WRITTEN TASK:
Arrange the data from the line containing "This screenshot has width=900, height=600." through the end of the data as a Markdown table with the columns Row and Line, skipping blank lines. Leave the pictures out of the table.

Saved entries:
+ + + + + + +

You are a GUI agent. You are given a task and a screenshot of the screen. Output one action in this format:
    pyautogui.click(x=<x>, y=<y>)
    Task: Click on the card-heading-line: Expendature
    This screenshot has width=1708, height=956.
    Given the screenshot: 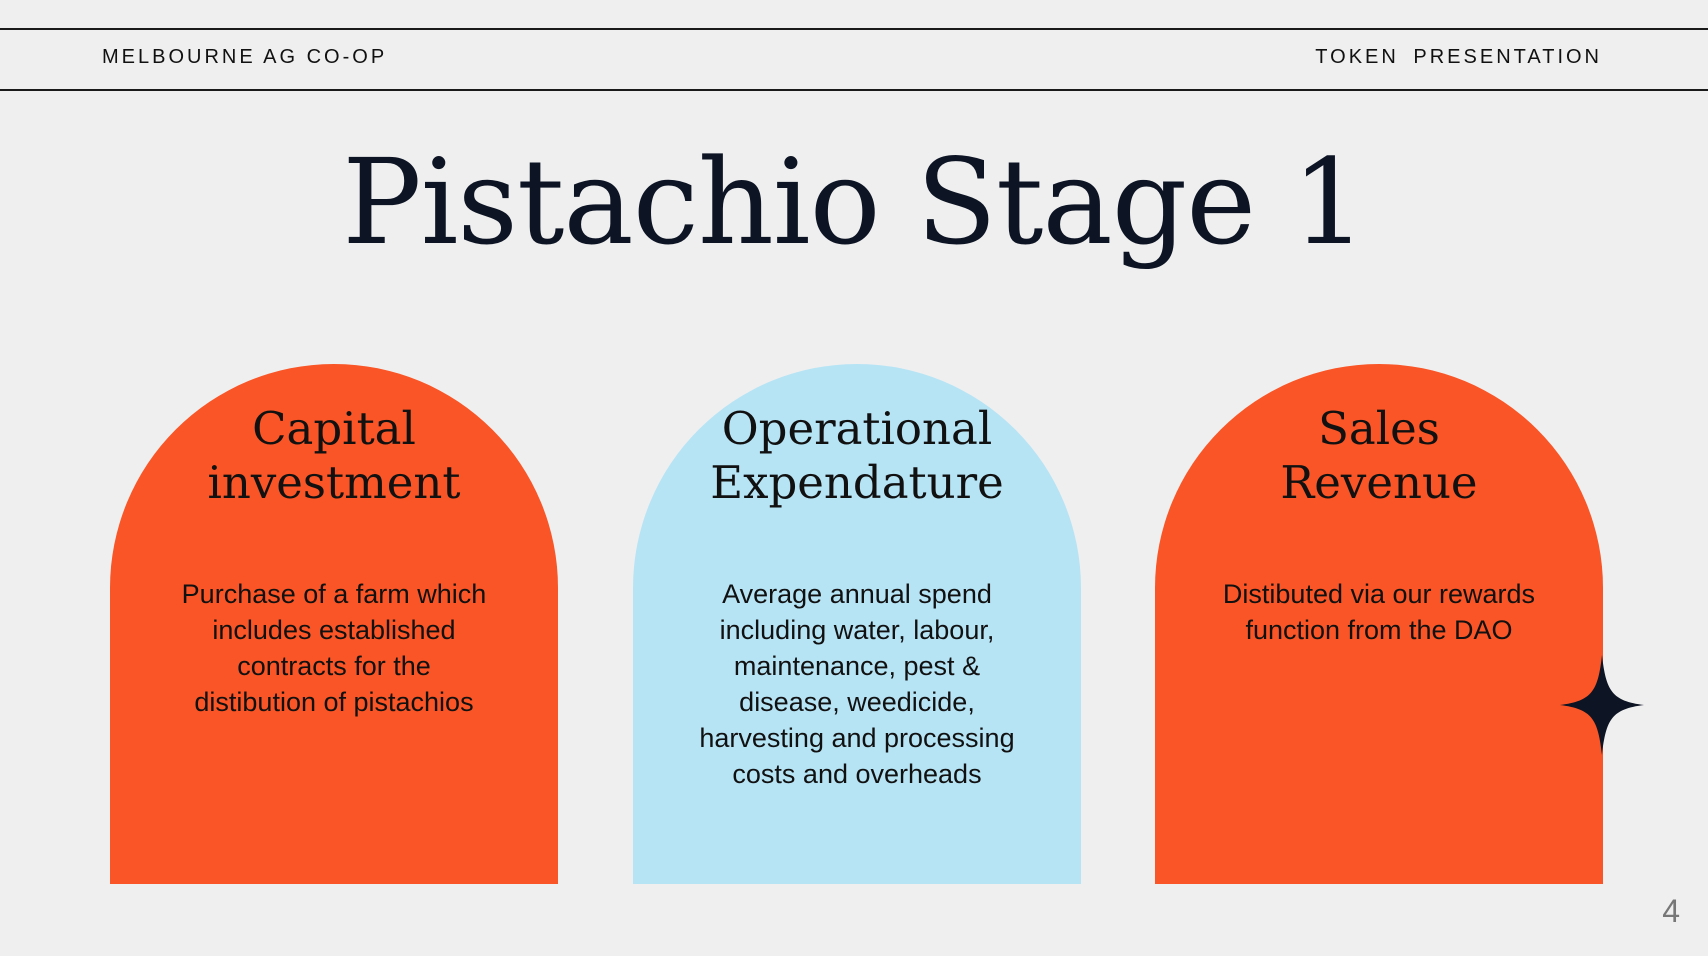 What is the action you would take?
    pyautogui.click(x=857, y=482)
    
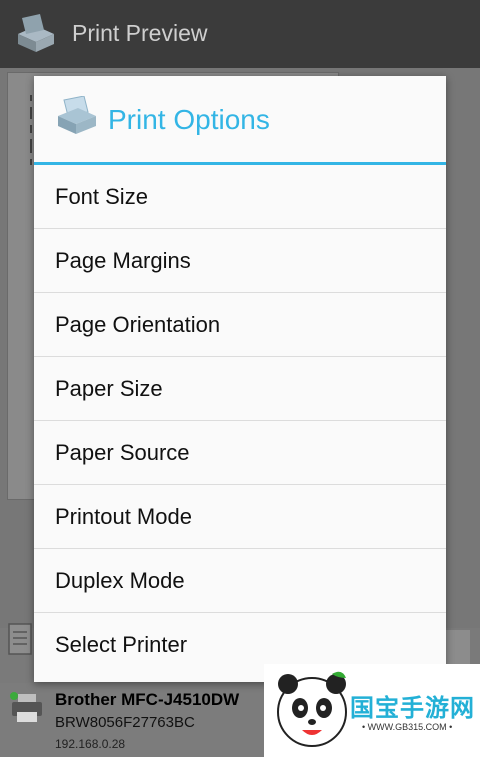  What do you see at coordinates (240, 261) in the screenshot?
I see `option-page-margins: Page Margins` at bounding box center [240, 261].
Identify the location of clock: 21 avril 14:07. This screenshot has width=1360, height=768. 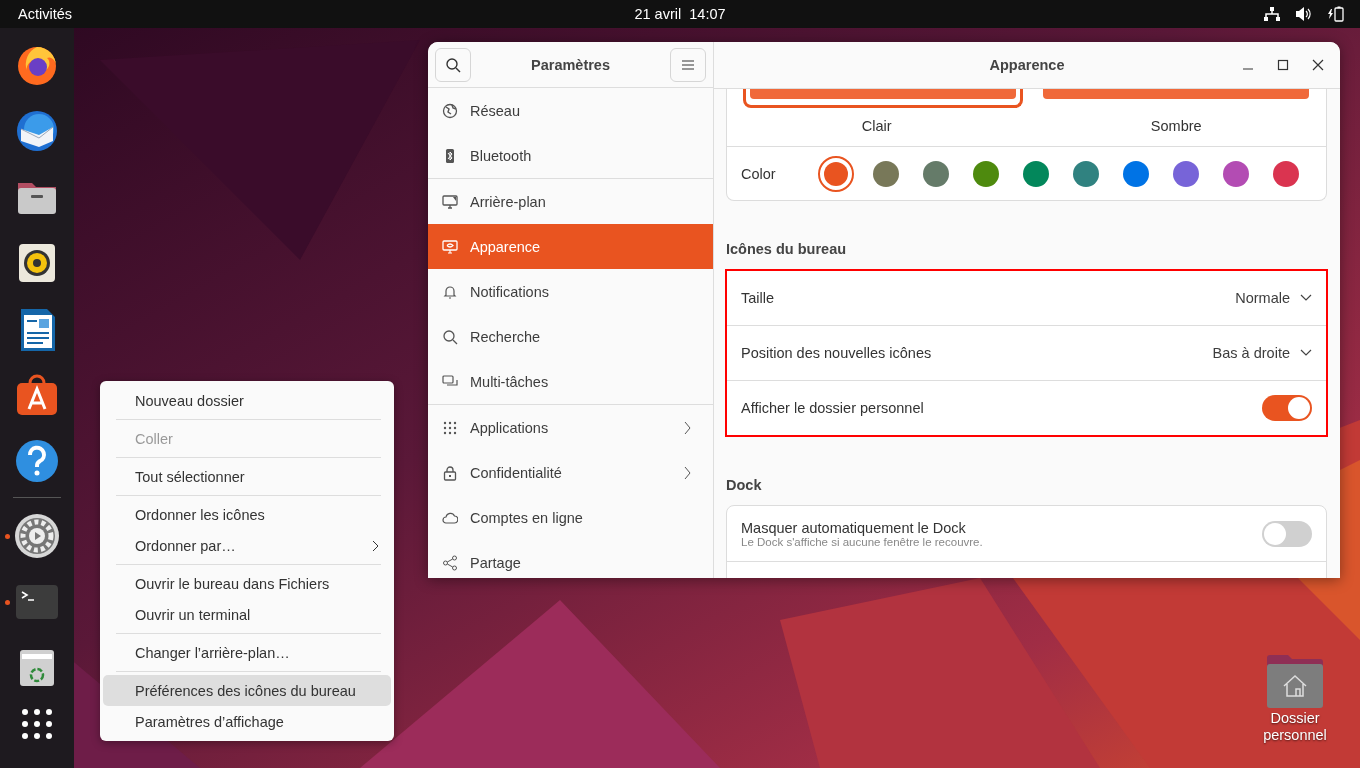
(680, 14).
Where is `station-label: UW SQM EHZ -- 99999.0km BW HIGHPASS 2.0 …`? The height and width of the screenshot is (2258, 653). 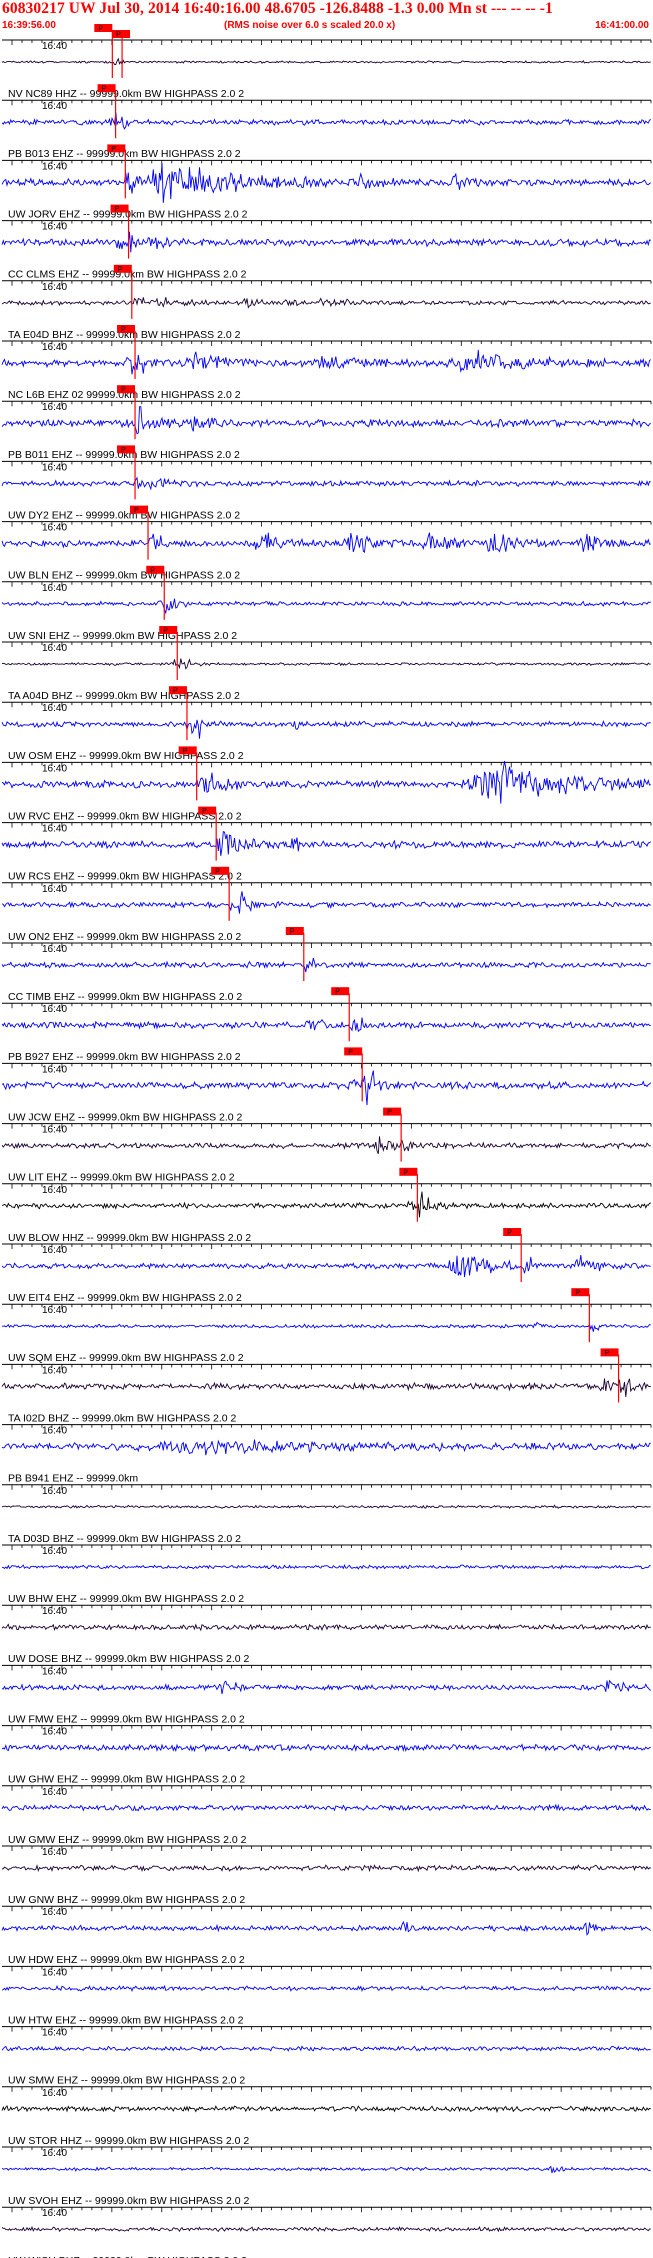 station-label: UW SQM EHZ -- 99999.0km BW HIGHPASS 2.0 … is located at coordinates (126, 1358).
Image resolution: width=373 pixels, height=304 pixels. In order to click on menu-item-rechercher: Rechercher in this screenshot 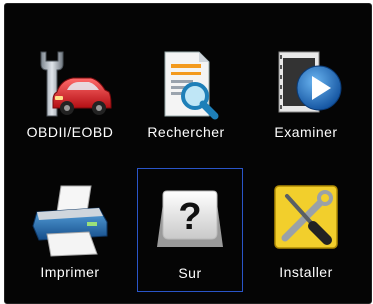, I will do `click(186, 86)`.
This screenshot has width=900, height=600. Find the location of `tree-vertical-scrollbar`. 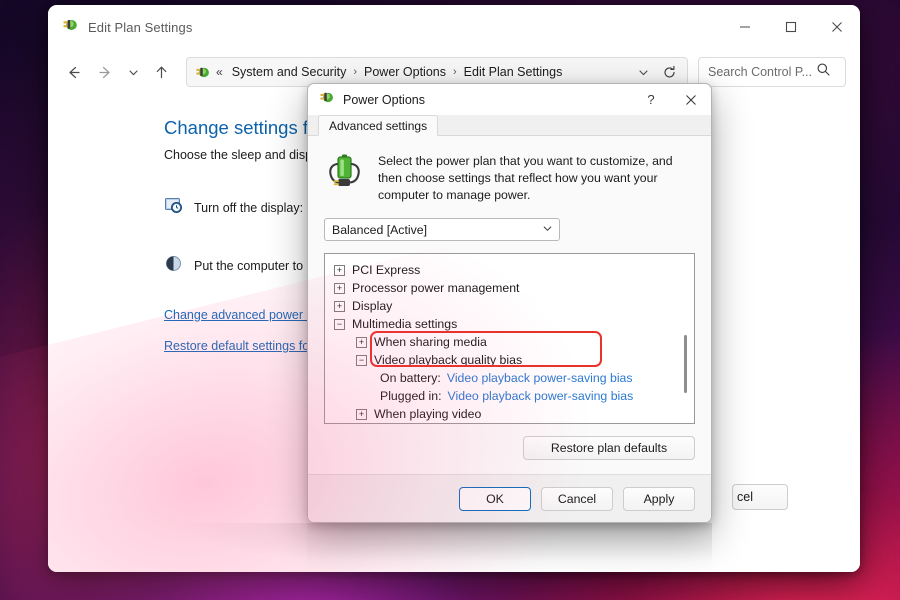

tree-vertical-scrollbar is located at coordinates (685, 338).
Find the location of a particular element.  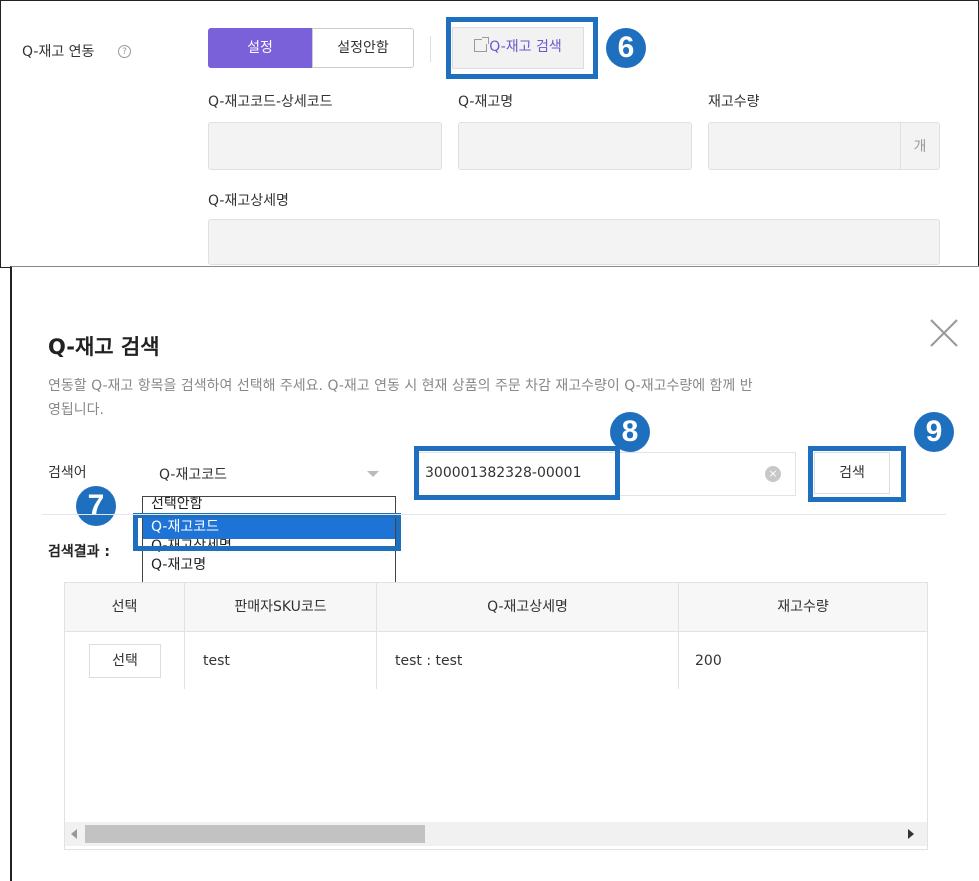

field-detail-label: Q-재고상세명 is located at coordinates (248, 201).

+ + + + + + +

RESPONSE BOX:
| Row | Line |
|---|---|
| 1 | This screenshot has width=900, height=600. Find the location of `tree-vertical-scrollbar`.  |
| 2 | tree-vertical-scrollbar is located at coordinates (685, 338). |
| 3 | Find the location of a particular element.   |
| 4 | field-detail-label: Q-재고상세명 is located at coordinates (248, 201). |